What you will do
Put the lines below into a Markdown table with two columns, Row and Line. Number each line in order, and leave out the blank ones.

Information given
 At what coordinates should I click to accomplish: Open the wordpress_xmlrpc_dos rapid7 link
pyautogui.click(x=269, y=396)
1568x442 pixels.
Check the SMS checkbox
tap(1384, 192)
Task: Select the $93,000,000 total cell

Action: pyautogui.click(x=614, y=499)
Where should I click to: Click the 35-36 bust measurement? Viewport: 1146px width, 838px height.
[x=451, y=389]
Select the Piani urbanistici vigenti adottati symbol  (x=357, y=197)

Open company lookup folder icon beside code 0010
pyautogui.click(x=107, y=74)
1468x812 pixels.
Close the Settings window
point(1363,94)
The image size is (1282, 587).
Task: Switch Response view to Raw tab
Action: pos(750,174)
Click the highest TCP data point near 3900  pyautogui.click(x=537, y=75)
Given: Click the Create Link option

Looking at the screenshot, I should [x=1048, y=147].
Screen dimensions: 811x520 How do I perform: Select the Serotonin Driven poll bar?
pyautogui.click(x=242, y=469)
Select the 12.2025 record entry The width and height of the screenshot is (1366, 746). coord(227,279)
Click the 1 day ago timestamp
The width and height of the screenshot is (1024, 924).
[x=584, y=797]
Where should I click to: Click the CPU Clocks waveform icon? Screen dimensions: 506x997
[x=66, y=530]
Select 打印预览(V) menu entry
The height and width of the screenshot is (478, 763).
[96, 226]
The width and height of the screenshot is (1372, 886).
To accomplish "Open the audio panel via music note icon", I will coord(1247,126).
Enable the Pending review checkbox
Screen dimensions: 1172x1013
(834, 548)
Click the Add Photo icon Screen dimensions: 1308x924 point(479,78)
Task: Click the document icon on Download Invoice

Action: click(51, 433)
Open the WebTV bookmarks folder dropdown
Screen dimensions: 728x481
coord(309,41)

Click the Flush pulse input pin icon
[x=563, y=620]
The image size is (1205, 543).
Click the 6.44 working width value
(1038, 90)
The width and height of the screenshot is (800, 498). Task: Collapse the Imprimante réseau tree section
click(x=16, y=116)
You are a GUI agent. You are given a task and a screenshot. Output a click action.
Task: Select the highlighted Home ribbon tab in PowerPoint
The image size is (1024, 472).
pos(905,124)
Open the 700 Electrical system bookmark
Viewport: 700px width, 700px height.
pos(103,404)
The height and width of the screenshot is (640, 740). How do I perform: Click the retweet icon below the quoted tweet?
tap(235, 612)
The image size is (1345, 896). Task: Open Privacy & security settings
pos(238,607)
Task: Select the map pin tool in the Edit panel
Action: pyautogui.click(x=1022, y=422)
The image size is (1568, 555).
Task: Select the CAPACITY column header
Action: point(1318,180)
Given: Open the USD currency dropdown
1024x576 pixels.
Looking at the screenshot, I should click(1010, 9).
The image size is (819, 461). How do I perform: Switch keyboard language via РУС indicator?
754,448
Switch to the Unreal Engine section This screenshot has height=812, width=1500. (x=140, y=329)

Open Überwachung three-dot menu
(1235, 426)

Output for this task
| Row | Line |
|---|---|
| 1 |  At what coordinates should I click to accomplish: Open the wordpress_xmlrpc_dos rapid7 link |
| 2 | pyautogui.click(x=269, y=396) |
| 3 | 1568x442 pixels. |
| 4 | Check the SMS checkbox |
| 5 | tap(1384, 192) |
| 6 | Task: Select the $93,000,000 total cell |
| 7 | Action: pyautogui.click(x=614, y=499) |
| 8 | Where should I click to: Click the 35-36 bust measurement? Viewport: 1146px width, 838px height. |
| 9 | [x=451, y=389] |
| 10 | Select the Piani urbanistici vigenti adottati symbol  (x=357, y=197) |
| 11 | Open company lookup folder icon beside code 0010 |
| 12 | pyautogui.click(x=107, y=74) |
| 13 | 1468x812 pixels. |
| 14 | Close the Settings window |
| 15 | point(1363,94) |
| 16 | The image size is (1282, 587). |
| 17 | Task: Switch Response view to Raw tab |
| 18 | Action: pos(750,174) |
| 19 | Click the highest TCP data point near 3900  pyautogui.click(x=537, y=75) |
| 20 | Given: Click the Create Link option |
| 21 | Looking at the screenshot, I should [x=1048, y=147]. |
| 22 | Screen dimensions: 811x520 How do I perform: Select the Serotonin Driven poll bar? |
| 23 | pyautogui.click(x=242, y=469) |
| 24 | Select the 12.2025 record entry The width and height of the screenshot is (1366, 746). coord(227,279) |
| 25 | Click the 1 day ago timestamp |
| 26 | The width and height of the screenshot is (1024, 924). |
| 27 | [x=584, y=797] |
| 28 | Where should I click to: Click the CPU Clocks waveform icon? Screen dimensions: 506x997 |
| 29 | [x=66, y=530] |
| 30 | Select 打印预览(V) menu entry |
| 31 | The height and width of the screenshot is (478, 763). |
| 32 | [96, 226] |
| 33 | The width and height of the screenshot is (1372, 886). |
| 34 | To accomplish "Open the audio panel via music note icon", I will coord(1247,126). |
| 35 | Enable the Pending review checkbox |
| 36 | Screen dimensions: 1172x1013 |
| 37 | (834, 548) |
| 38 | Click the Add Photo icon Screen dimensions: 1308x924 point(479,78) |
| 39 | Task: Click the document icon on Download Invoice |
| 40 | Action: click(51, 433) |
| 41 | Open the WebTV bookmarks folder dropdown |
| 42 | Screen dimensions: 728x481 |
| 43 | coord(309,41) |
| 44 | Click the Flush pulse input pin icon |
| 45 | [x=563, y=620] |
| 46 | The image size is (1205, 543). |
| 47 | Click the 6.44 working width value |
| 48 | (1038, 90) |
| 49 | The width and height of the screenshot is (800, 498). Task: Collapse the Imprimante réseau tree section |
| 50 | click(x=16, y=116) |
| 51 | You are a GUI agent. You are given a task and a screenshot. Output a click action. |
| 52 | Task: Select the highlighted Home ribbon tab in PowerPoint |
| 53 | The image size is (1024, 472). |
| 54 | pos(905,124) |
| 55 | Open the 700 Electrical system bookmark |
| 56 | Viewport: 700px width, 700px height. |
| 57 | pos(103,404) |
| 58 | The height and width of the screenshot is (640, 740). How do I perform: Click the retweet icon below the quoted tweet? |
| 59 | tap(235, 612) |
| 60 | The image size is (1345, 896). Task: Open Privacy & security settings |
| 61 | pos(238,607) |
| 62 | Task: Select the map pin tool in the Edit panel |
| 63 | Action: pyautogui.click(x=1022, y=422) |
| 64 | The image size is (1568, 555). |
| 65 | Task: Select the CAPACITY column header |
| 66 | Action: point(1318,180) |
| 67 | Given: Open the USD currency dropdown |
| 68 | 1024x576 pixels. |
| 69 | Looking at the screenshot, I should click(1010, 9). |
| 70 | The image size is (819, 461). How do I perform: Switch keyboard language via РУС indicator? |
| 71 | 754,448 |
| 72 | Switch to the Unreal Engine section This screenshot has height=812, width=1500. (x=140, y=329) |
| 73 | Open Überwachung three-dot menu |
| 74 | (1235, 426) |